▶ WHAT YOU ARE ASKED TO DO: Reproduce the passage below on polarized parton distributions, starting at "Finally, the behaviour" and ending at "generalized gluon ladder.".

▶ SELECTED TEXT:
========

The three sets of lines labelled (A), (B), and (C) 
correspond to fits with different assumptions about the form of $\Delta g$
at large $x$.  
\begin{figure}[htbp]
\begin{center}
\mbox{\epsfig{figure=gsnlo.ps,height=7cm}}
\caption{Polarized quark and gluon distributions obtained
from a  NLO QCD fit \protect\cite{gsnlo}.}
\label{fig:gsnlo}
\end{center}
\end{figure}

For the future, more data are urgently  needed to further constrain
the parton distributions. Improved precision on the $Q^2$ dependence
of $g_1$  at small $x$ will help to  determine $\Delta g$ and the semi-inclusive
measurements of $\pi^\pm$ and $K^-$ will constrain $\Delta q_V$ and $\Delta s$
respectively. The measurement of $\Delta g$ at medium and large $x$ presents a real
challenge. As for the unpolarized distribution, what is needed is a process
in which the gluon enters at lowest order. In this context, processes such
as
\beqn
{\rm e}^{\updn} {\rm p}^{\updn} &  \to & e \; +\;  \mbox{jets}\; + \; X \; ,
\nonumber \\
\gamma^{\updn}{\rm  p}^{\updn} &  \to & {\rm J}/\psi \;(\mbox{or}\; c \bar c)
\; + \; X\; , \nonumber \\
{\rm p}^{\updn} {\rm  p}^{\updn} &  \to & (\gamma, \; \mbox{jets}, \; \dots )
\; + \; X  \nonumber
\eeqn
have been discussed at the Workshop, 
see for example Ref.~\cite{polmirkes}. An important point to
remember is that for any such process, one must be sure that the
collision energies, luminosities, cuts etc. are high enough that the 
{\it unpolarized} gluon distribution can be reliably extracted from
the corresponding unpolarized scattering process.

Finally, the behaviour of $g_1$ as $x\to 0$ has been discussed, in the context
of a `BFKL-type' resummation of large $\ln(1/x)$ 
logarithms~\cite{ermolaev_ns,blumlein_ns,ermolaev}. As for the unpolarized
(singlet) structure function, the behaviour of (singlet) $g_1^S$ at small $x$
is controlled by the $t$-channel exchange of a generalized gluon ladder.
However there are important qualitative differences in the resulting
behaviour. In the unpolarized case, both $t$-channel gluons are longitudinally
polarized and the resulting behaviour is $F_2^S(x,Q^2) \sim x g \sim (1/x)^{O(\as)}
\sim (1/x)^{0.5}$, as shown in Section~\ref{subsec:bfkl}. In the polarized case,
this leading polarization configuration cancels, and the leading behaviour
has one gluon transversely polarized. The predicted small-$x$ behaviour,
obtained from resumming the terms proportional to $[\as \ln^2(1/x)]^n$
to all orders, is now the less singular  $g_1^S(x,Q^2) \sim (1/x)^{O(\sqrt{\as})}$.

========

▶ DATA EXTRACT:
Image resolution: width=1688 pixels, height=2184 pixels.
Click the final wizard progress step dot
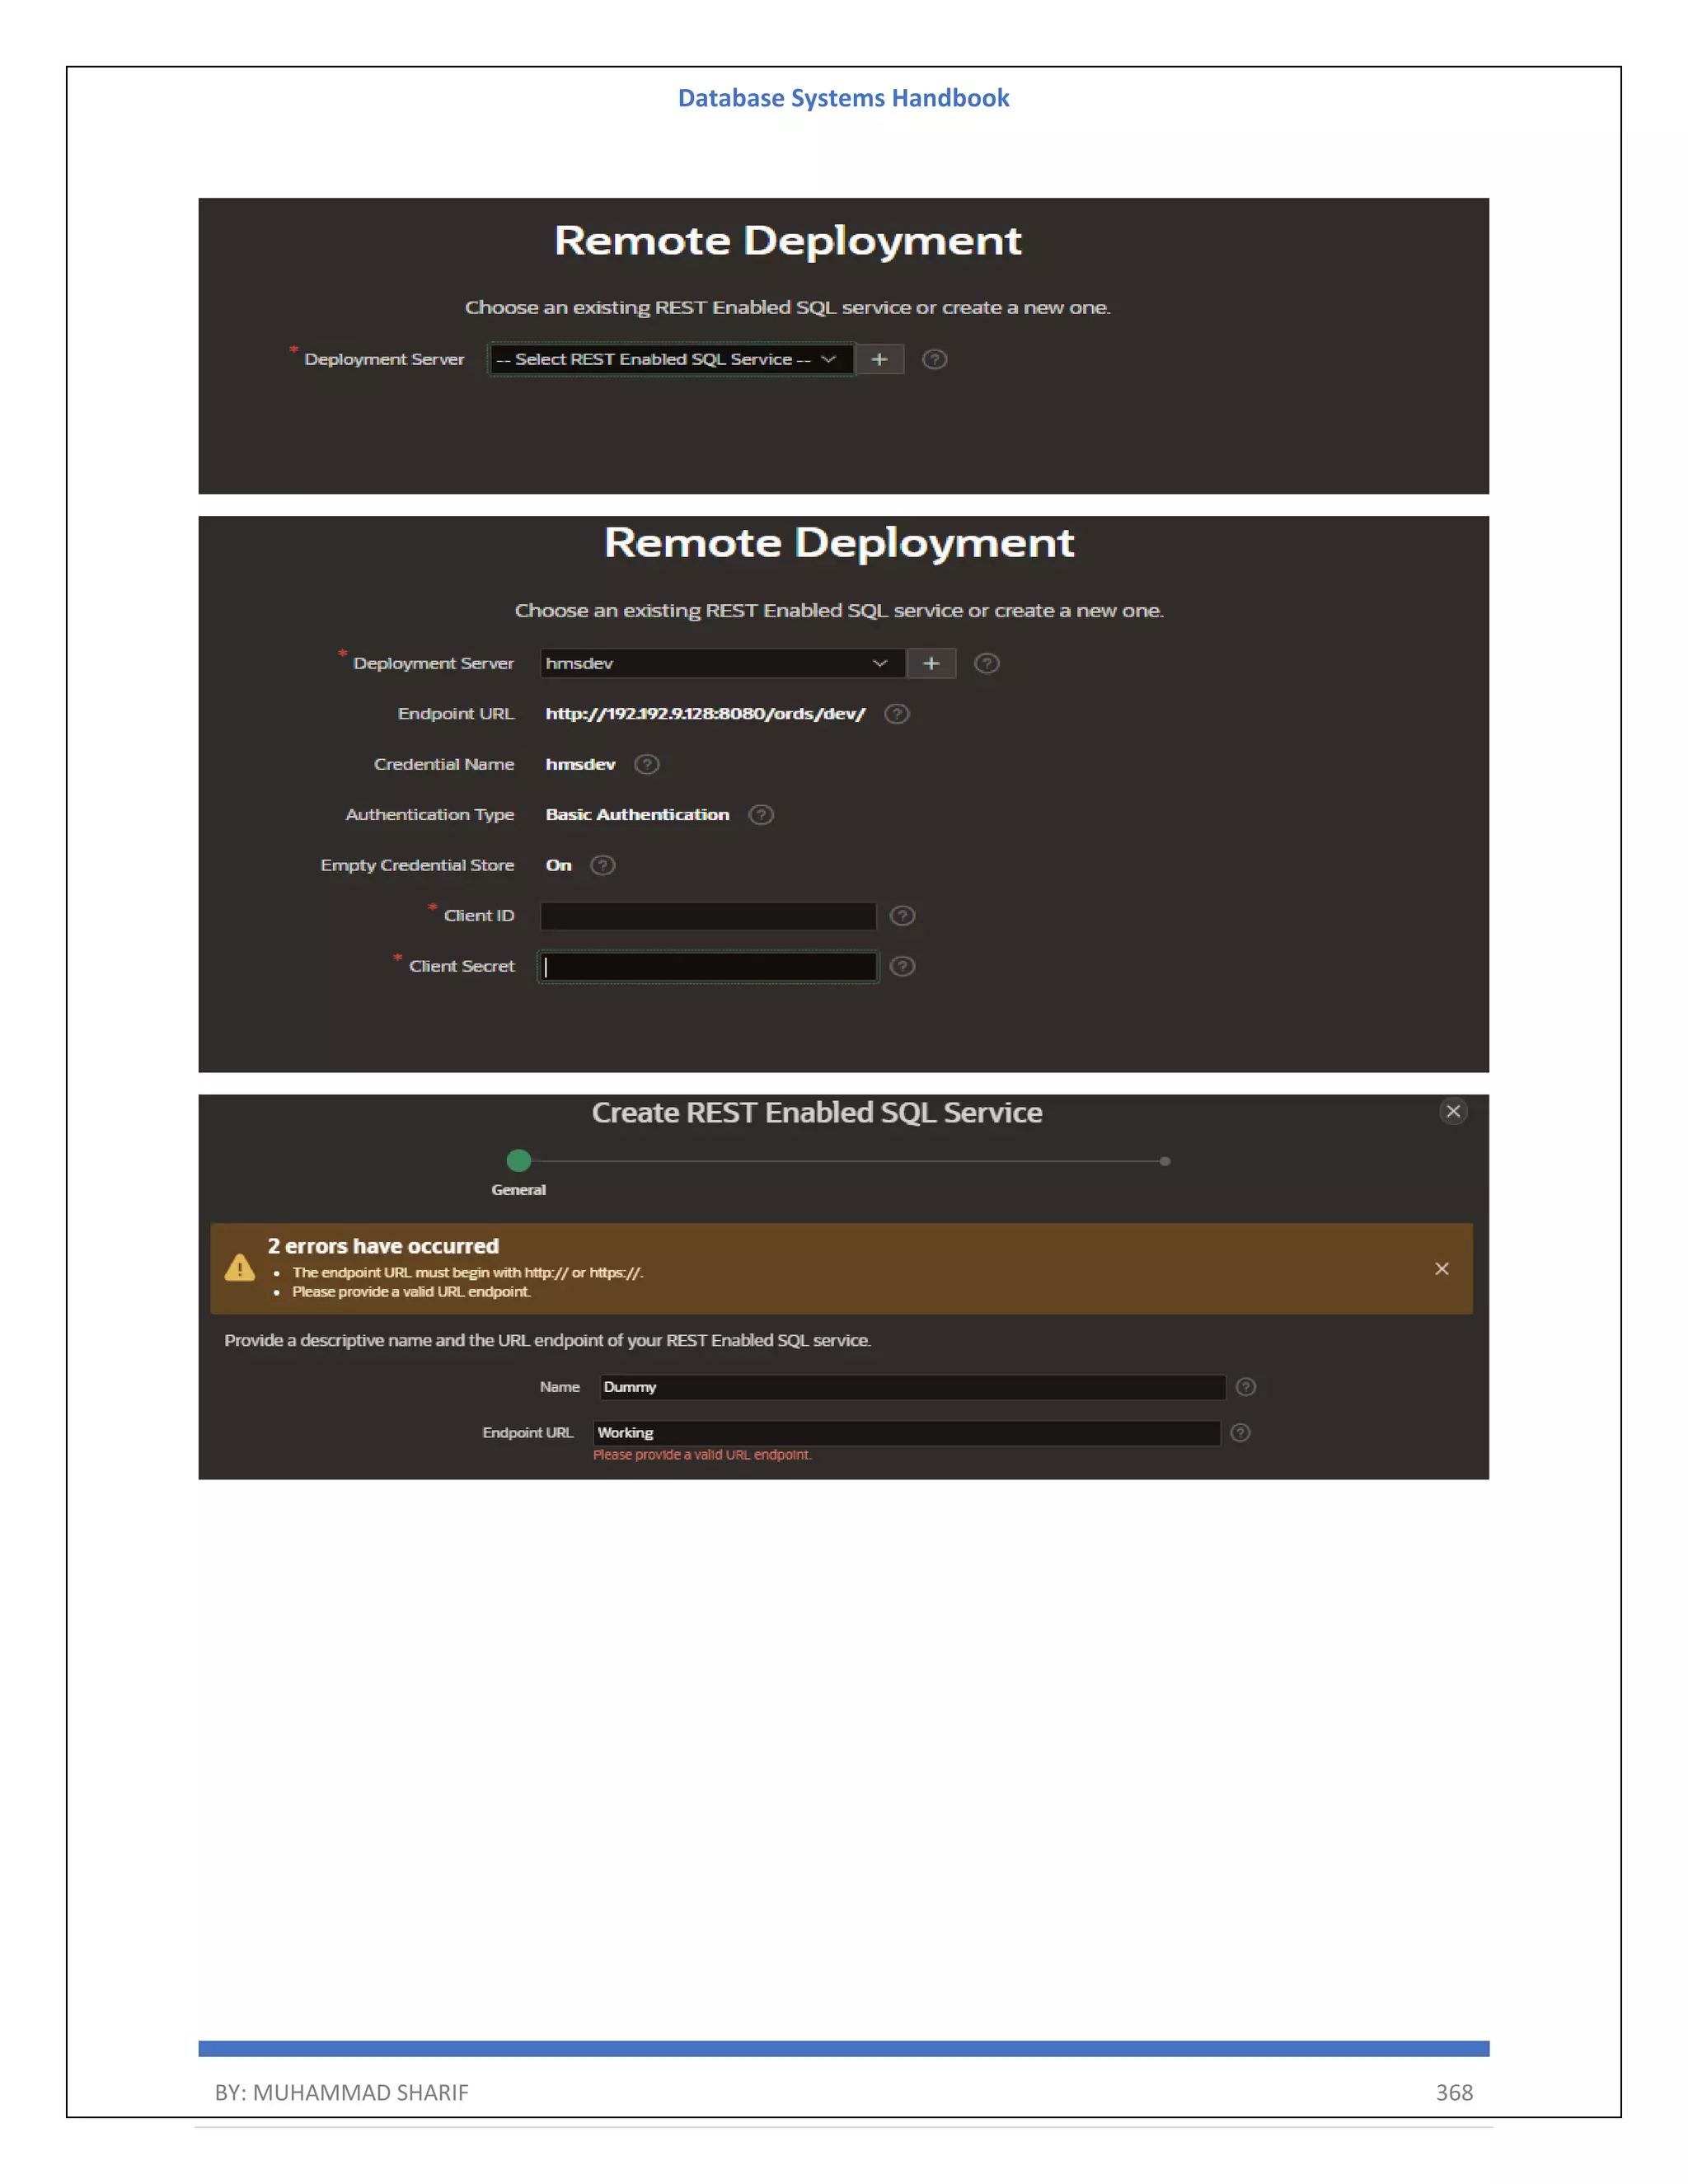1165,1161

========

▶ ANSWER FOR THIS EXERCISE:
Finally, the behaviour of $g_1$ as $x\to 0$ has been discussed, in the context
of a `BFKL-type' resummation of large $\ln(1/x)$ 
logarithms~\cite{ermolaev_ns,blumlein_ns,ermolaev}. As for the unpolarized
(singlet) structure function, the behaviour of (singlet) $g_1^S$ at small $x$
is controlled by the $t$-channel exchange of a generalized gluon ladder.